DATA PROVIDED Block Start
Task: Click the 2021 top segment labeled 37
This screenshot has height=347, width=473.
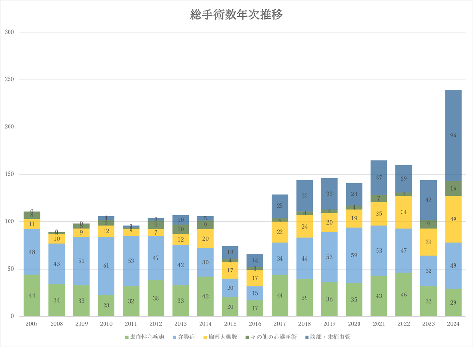Action: 379,178
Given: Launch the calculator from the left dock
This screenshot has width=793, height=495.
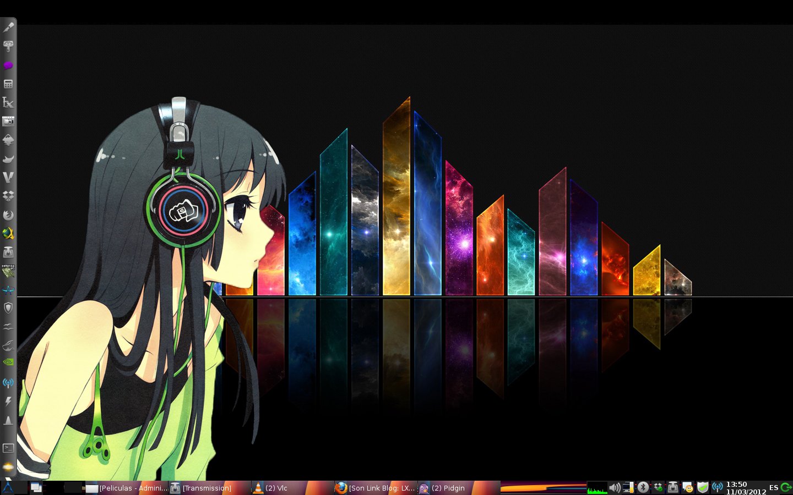Looking at the screenshot, I should click(8, 84).
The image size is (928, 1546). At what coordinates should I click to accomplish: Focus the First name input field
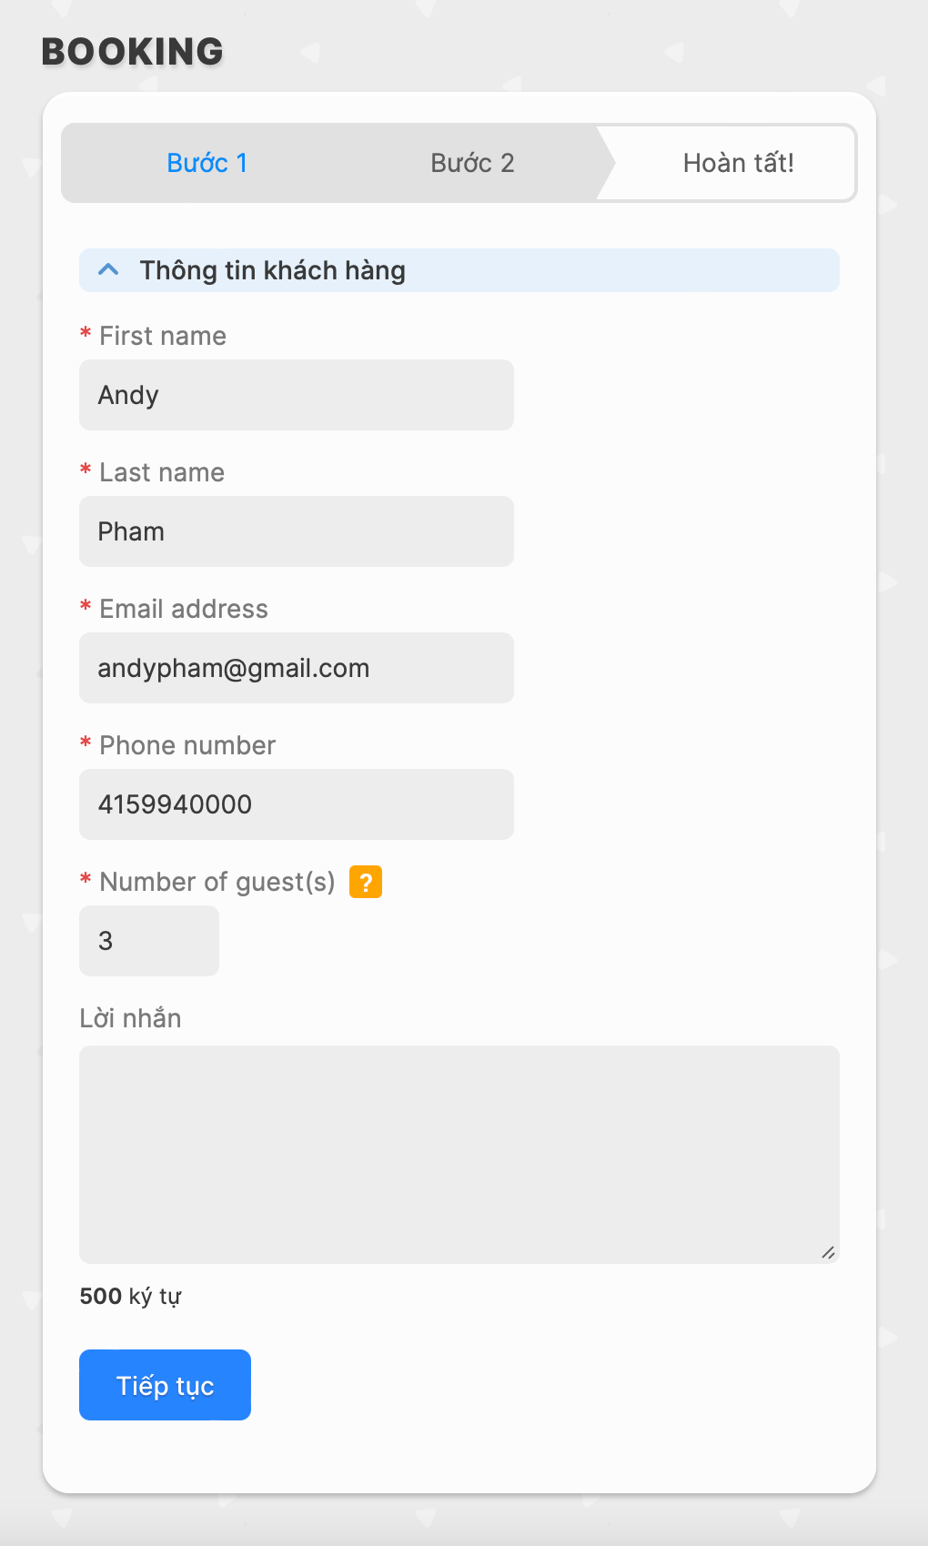coord(297,395)
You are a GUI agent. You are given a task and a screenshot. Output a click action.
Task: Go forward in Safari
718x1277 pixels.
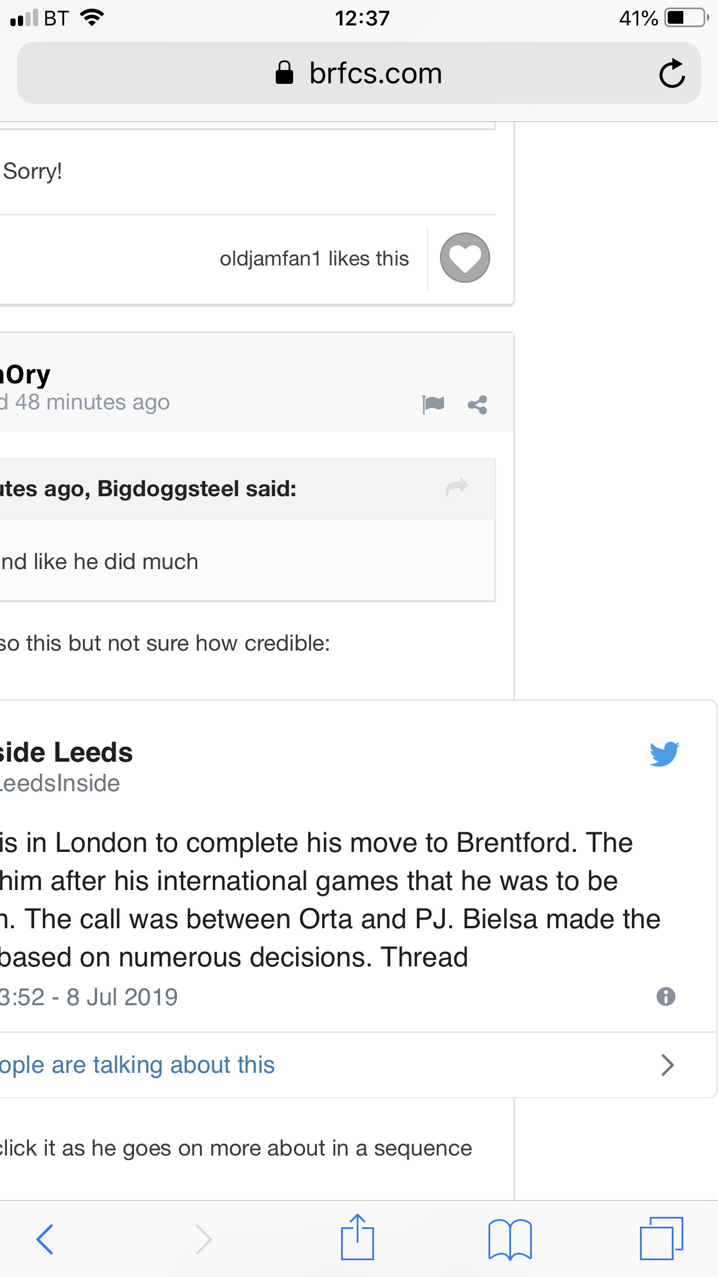click(203, 1239)
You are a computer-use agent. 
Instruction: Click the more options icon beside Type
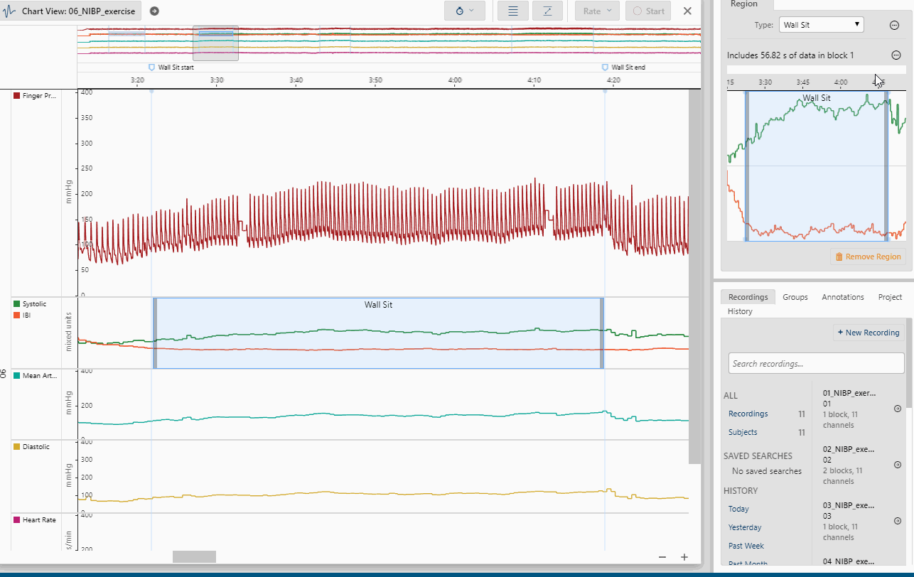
DATA PROVIDED Block End
* _EXERCISE INSTRUCTIONS_: The lines to copy are those in the records above containing the word "agent".

* _ANSWER FOR THIS EXERCISE_:
You are a GUI agent. You are given a task and a screenshot. Output a click action.
You are a computer-use agent. 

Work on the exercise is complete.